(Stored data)
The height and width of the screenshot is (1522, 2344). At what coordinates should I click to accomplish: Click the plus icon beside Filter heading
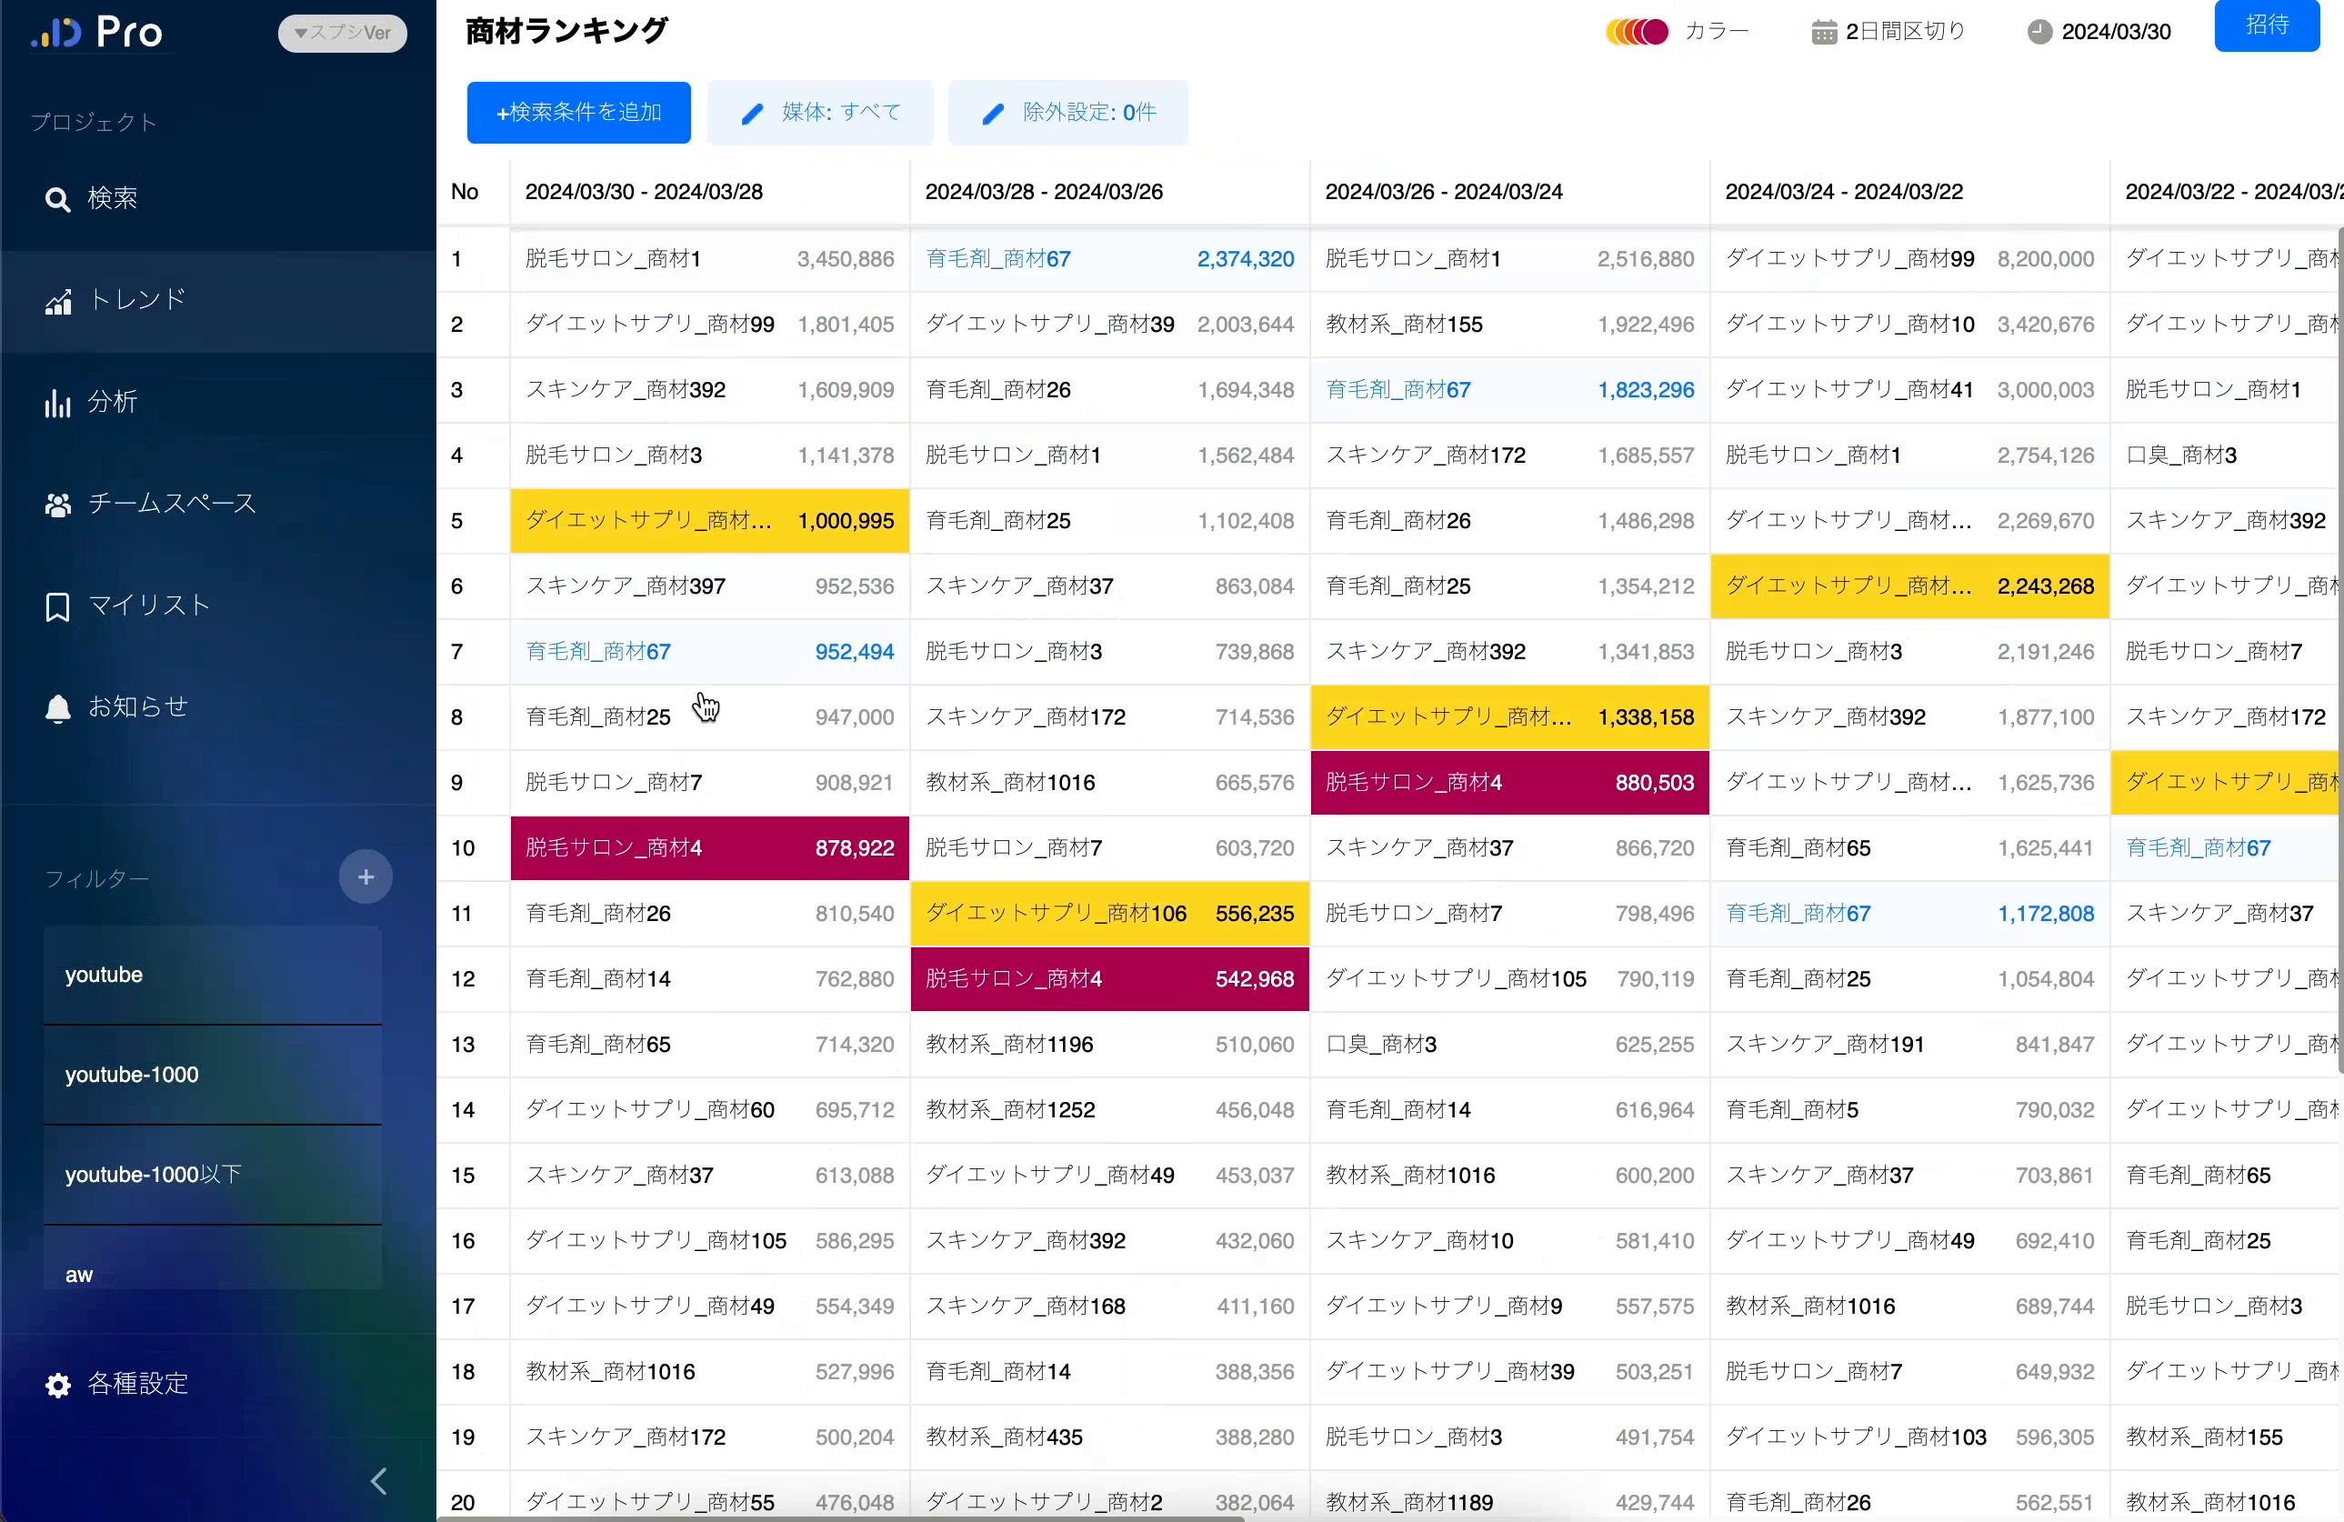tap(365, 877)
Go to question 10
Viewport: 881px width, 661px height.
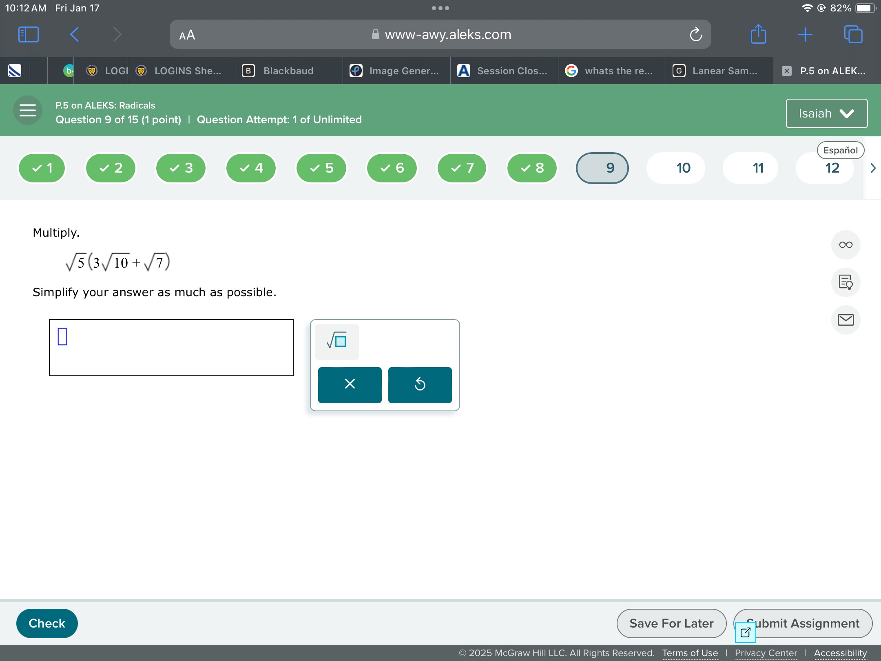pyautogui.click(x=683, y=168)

=== Instructions to follow ===
In your copy, restate the data above word for word but leave out any picture.

=== Task solution ===
The height and width of the screenshot is (1522, 2344). At what coordinates should I click to accomplish: Click the plus icon beside Filter heading
tap(365, 877)
Go to question 10
Viewport: 881px width, 661px height.
pyautogui.click(x=683, y=168)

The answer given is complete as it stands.